**Exercise aim:** Change the records in the stretch from the line containing "How do I perform: Click the 借换 type cell?" through the end of the records, giving them again with "home icon" replaced by "house icon" and nothing else altered. Leave the pictures out of your answer.

**Records shown:**
########
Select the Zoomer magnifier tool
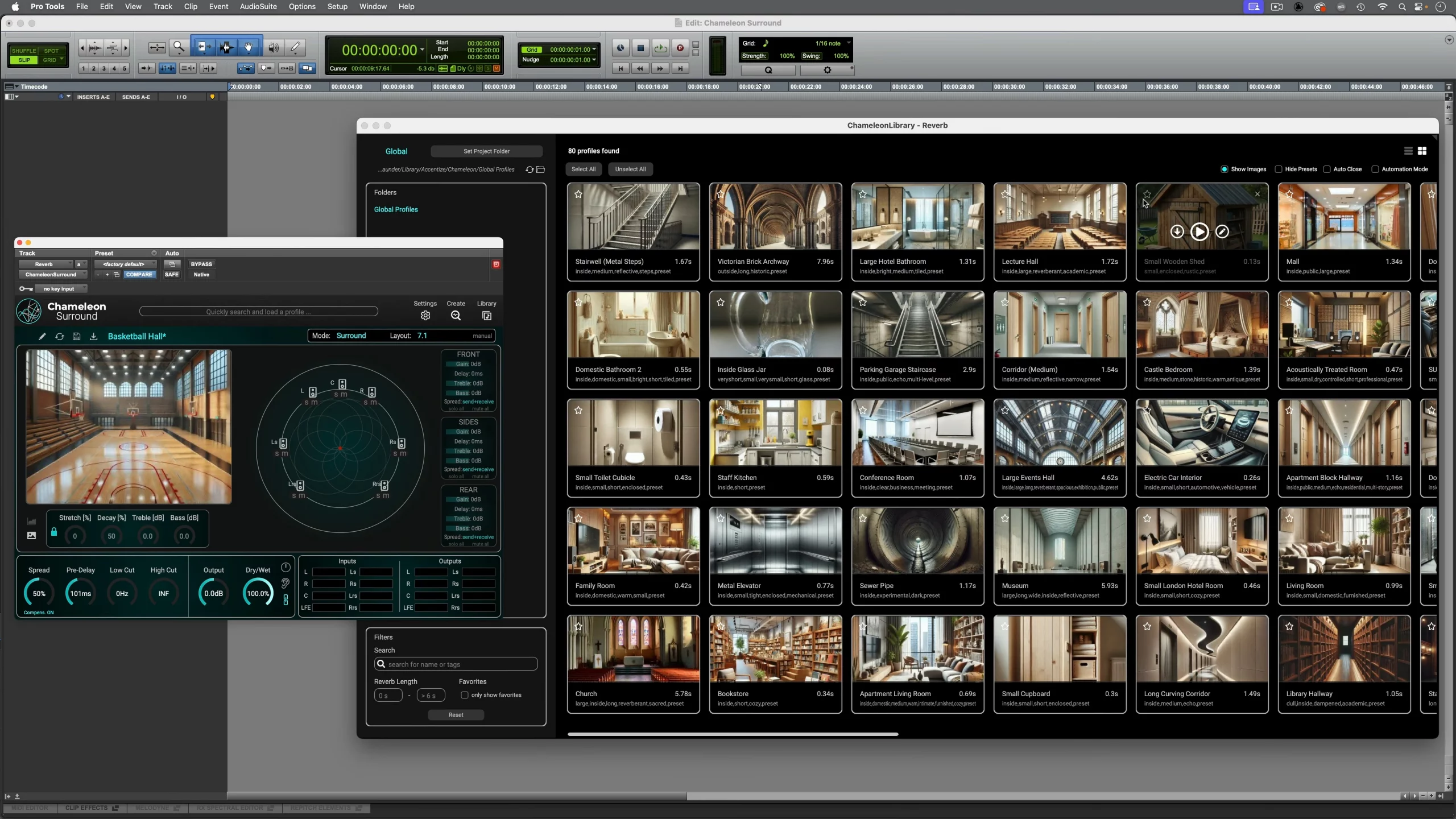Screen dimensions: 1456x819 pos(179,48)
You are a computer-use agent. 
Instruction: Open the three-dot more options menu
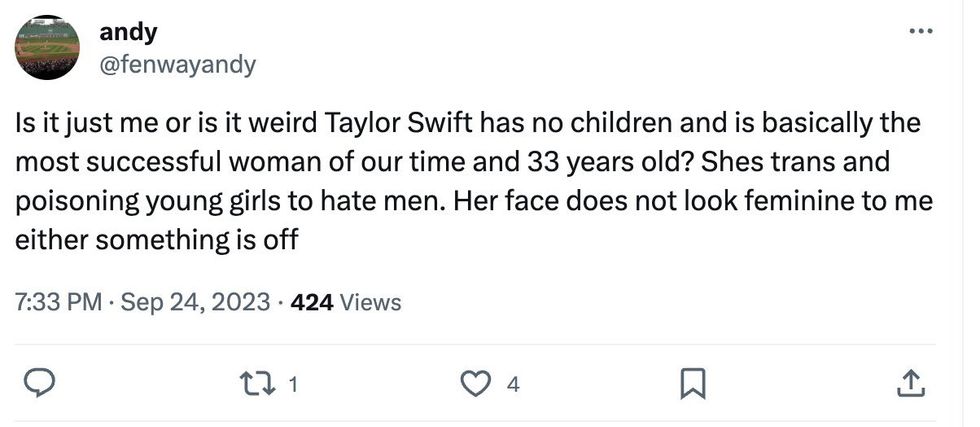pos(919,32)
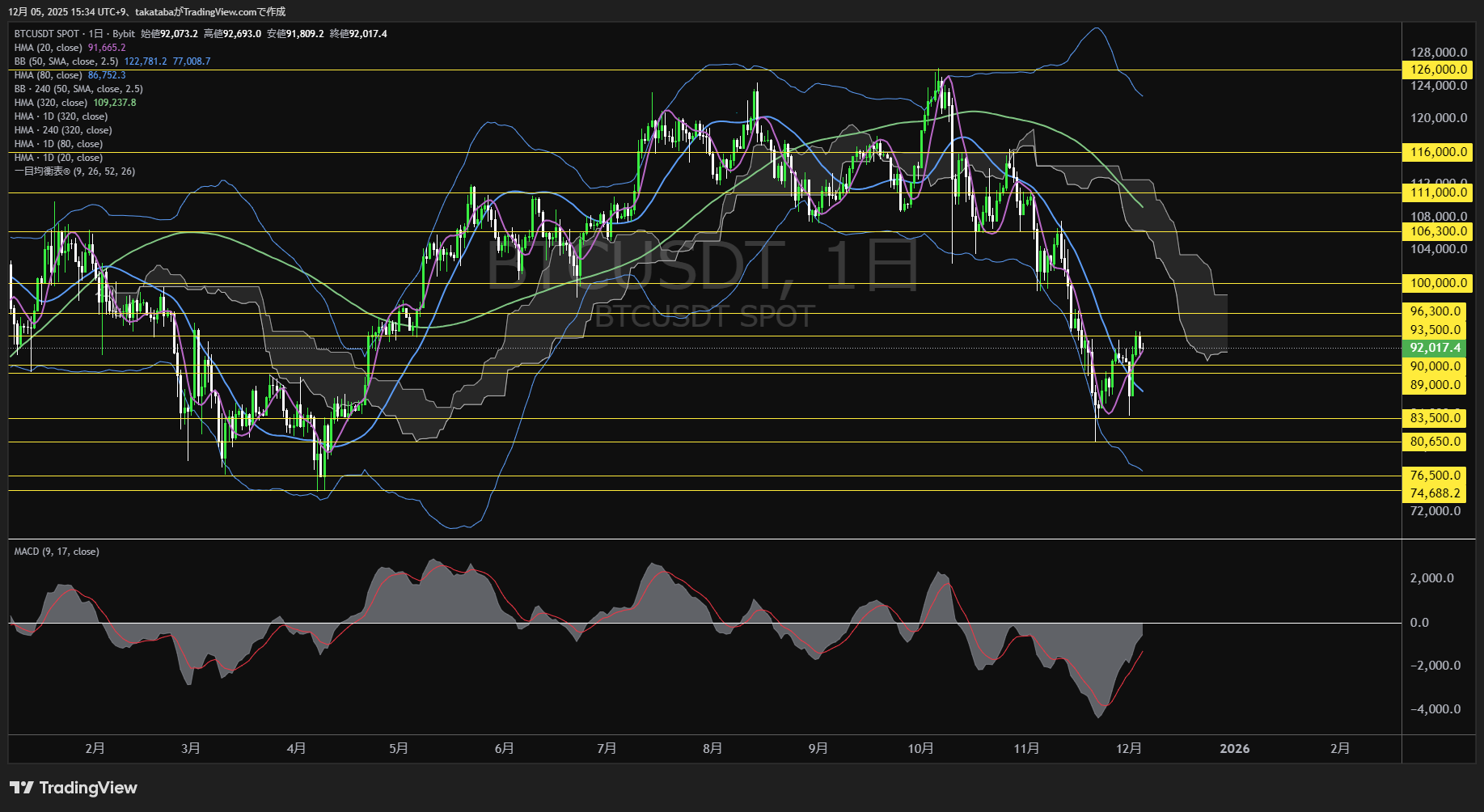Image resolution: width=1484 pixels, height=812 pixels.
Task: Click the 12月 label on time axis
Action: 1128,748
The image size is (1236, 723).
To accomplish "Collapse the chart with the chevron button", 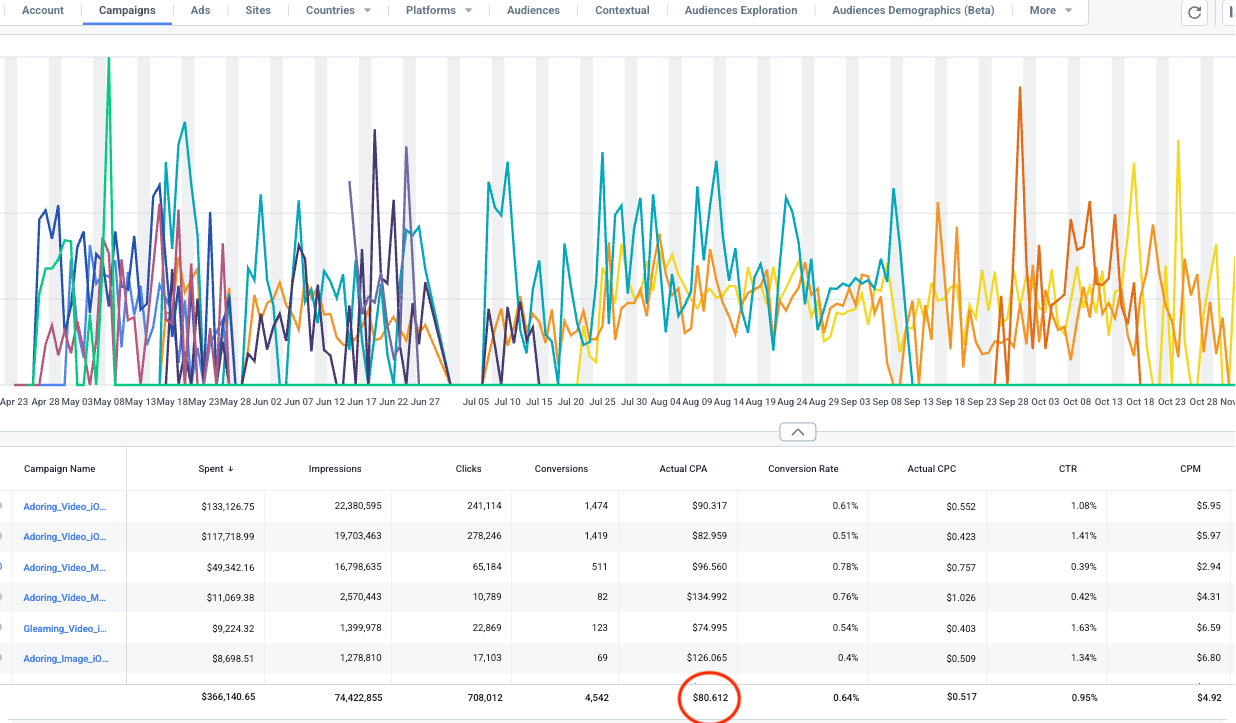I will click(x=797, y=432).
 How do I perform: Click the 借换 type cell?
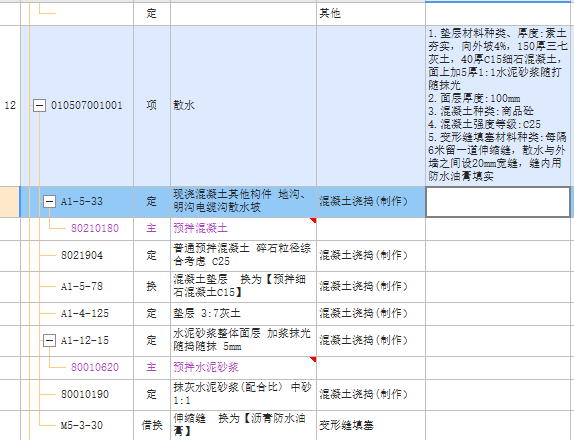(x=152, y=425)
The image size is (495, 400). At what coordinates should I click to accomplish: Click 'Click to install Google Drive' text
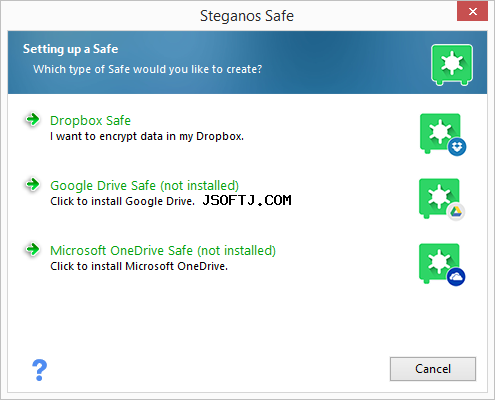[x=122, y=201]
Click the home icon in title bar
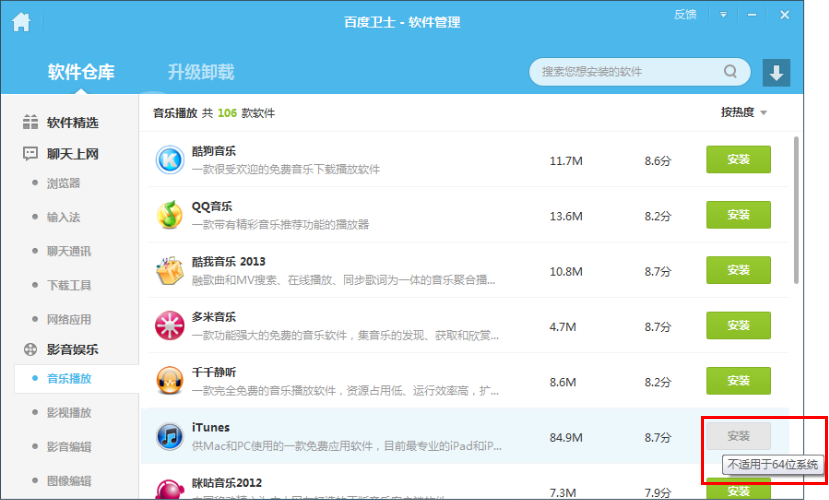This screenshot has height=500, width=829. (21, 21)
########
**Task output:**
 How do I perform: Click the 借换 type cell?
(x=152, y=425)
The image size is (495, 400). At what coordinates should I click to accomplish: Click 'Click to install Google Drive' text
[x=122, y=201]
Click the house icon in title bar
This screenshot has height=500, width=829. (21, 21)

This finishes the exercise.